→ WORK TO COMPLETE
Please restate word for word all lines from the one containing "You are a computer-use agent. The" to the final line of the entries, and include no pictures.

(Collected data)
------------------------------------------------------------

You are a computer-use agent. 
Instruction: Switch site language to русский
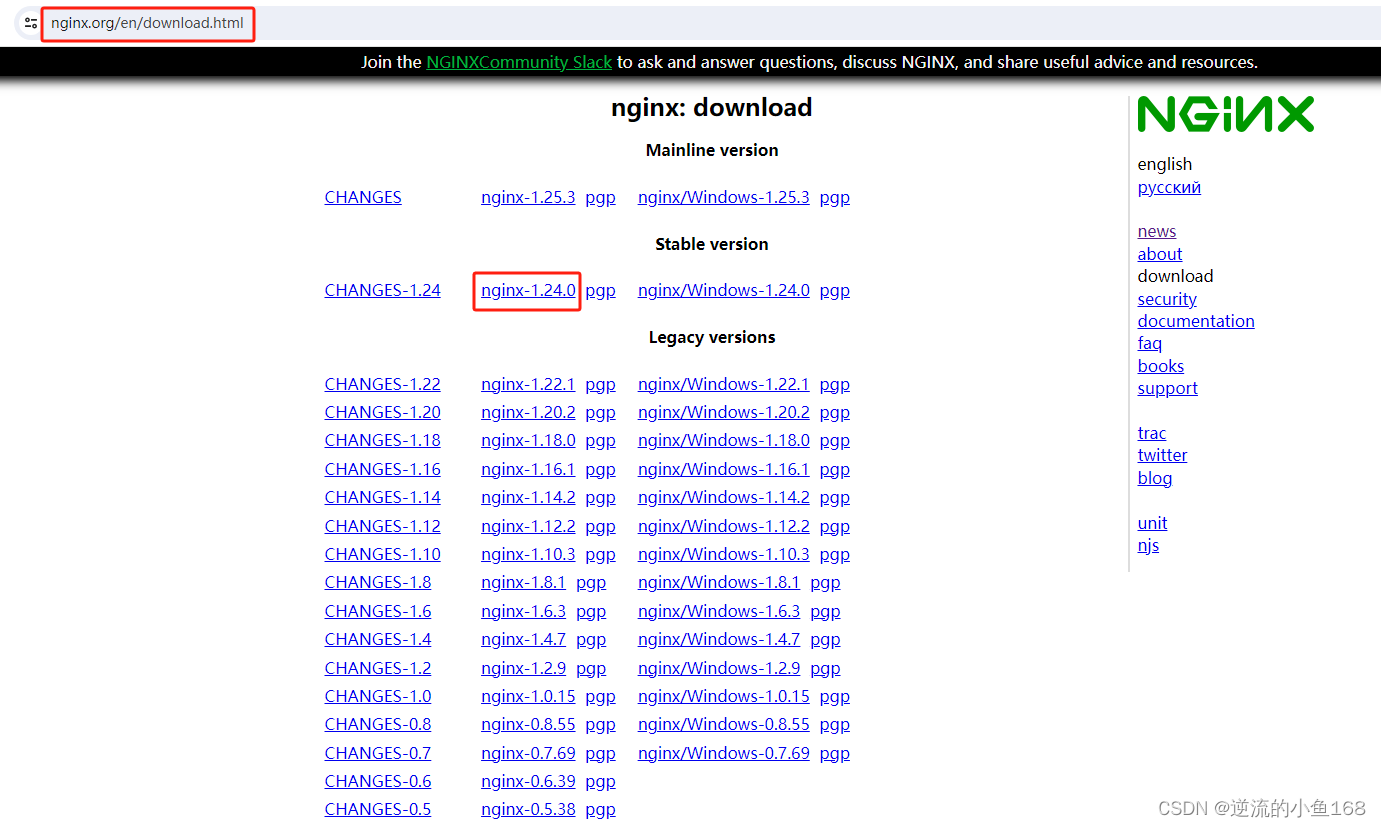1168,187
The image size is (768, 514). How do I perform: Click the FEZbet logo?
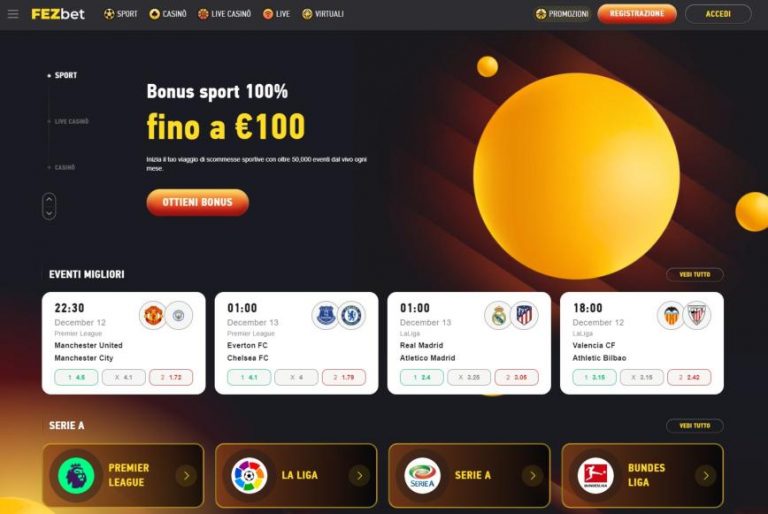[58, 14]
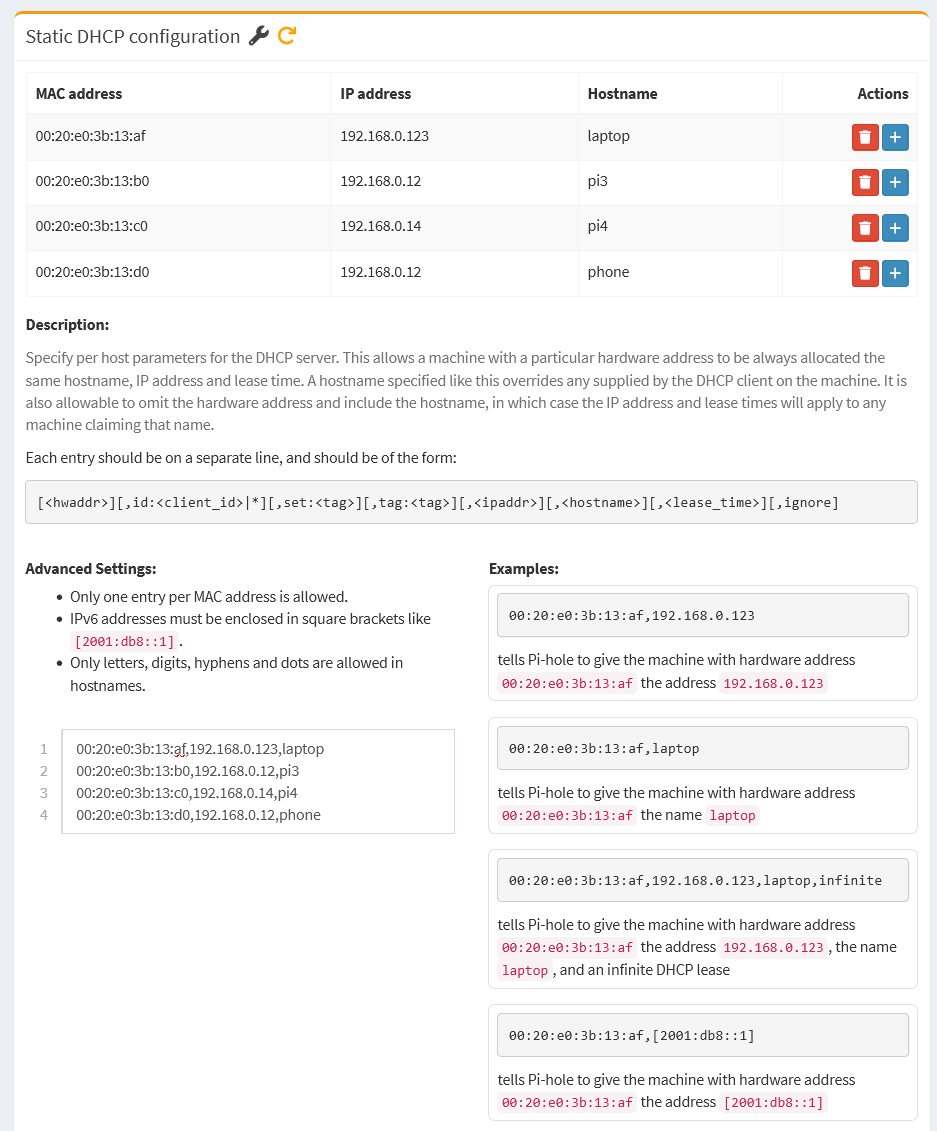
Task: Click the orange refresh icon in the header
Action: point(287,35)
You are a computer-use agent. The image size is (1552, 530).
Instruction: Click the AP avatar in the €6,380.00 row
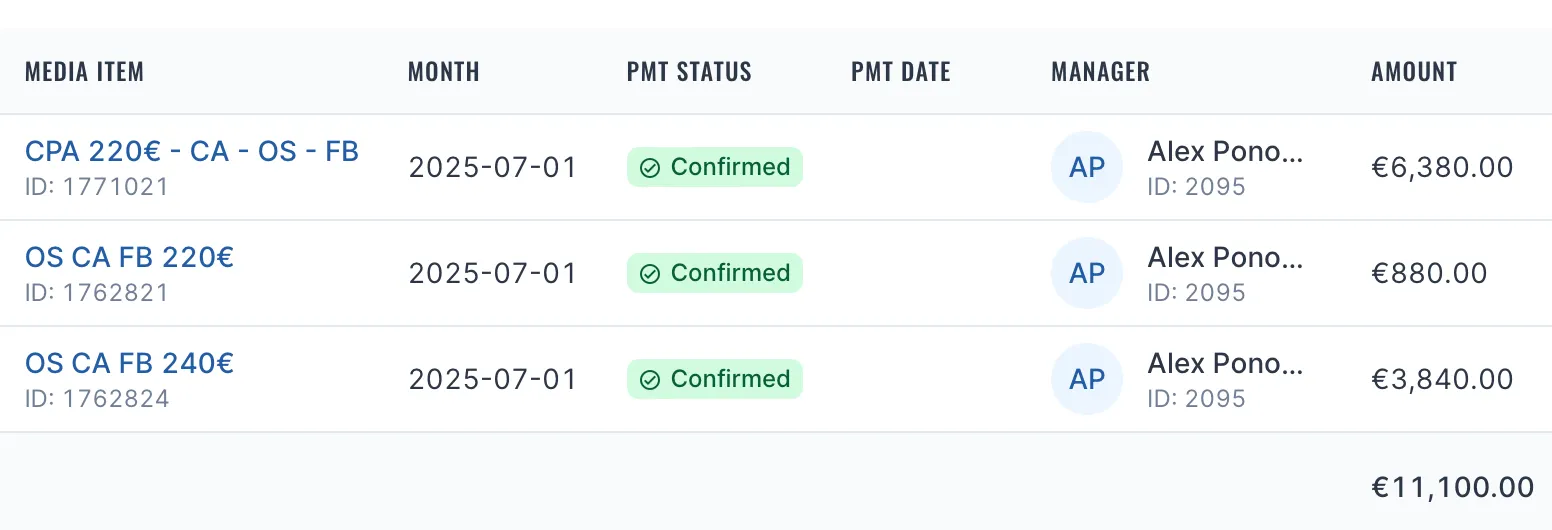coord(1087,168)
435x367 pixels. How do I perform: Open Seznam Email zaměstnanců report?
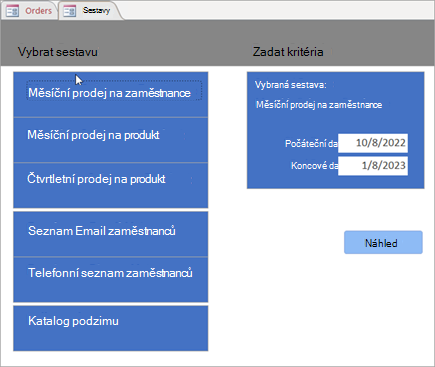[110, 234]
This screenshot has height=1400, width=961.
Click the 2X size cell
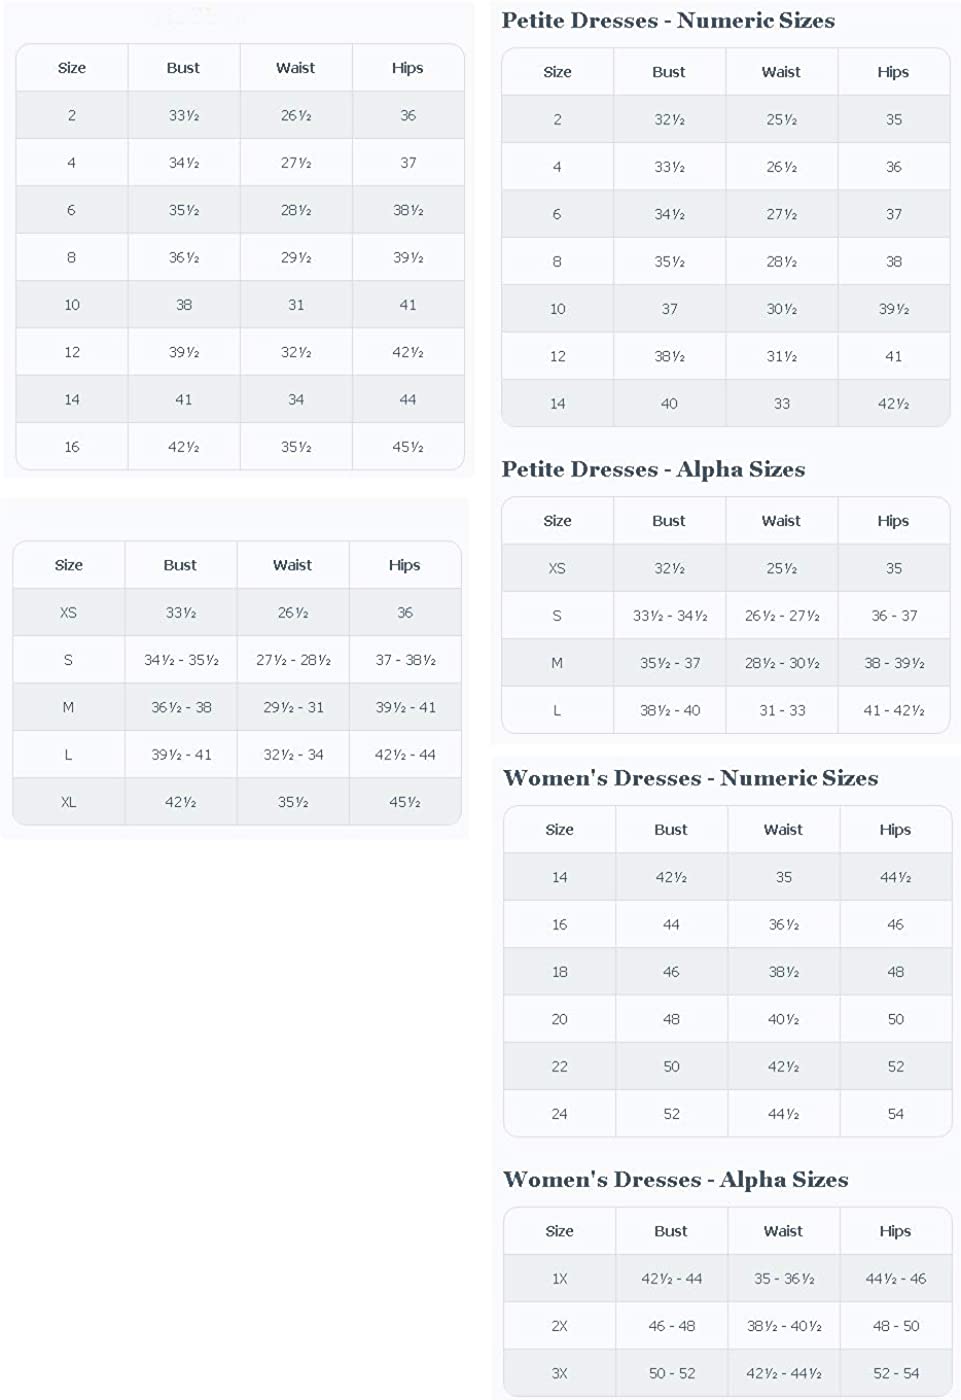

------------------------------------------------------------

→ RESPONSE TO THIS TASK
You are a computer-use agent. The image size is (1552, 530).
Instruction: Click the AP avatar in the €6,380.00 row
coord(1087,168)
435x367 pixels. How do I perform: Open Seznam Email zaměstnanců report?
[110, 234]
This screenshot has height=1400, width=961.
Click the 2X size cell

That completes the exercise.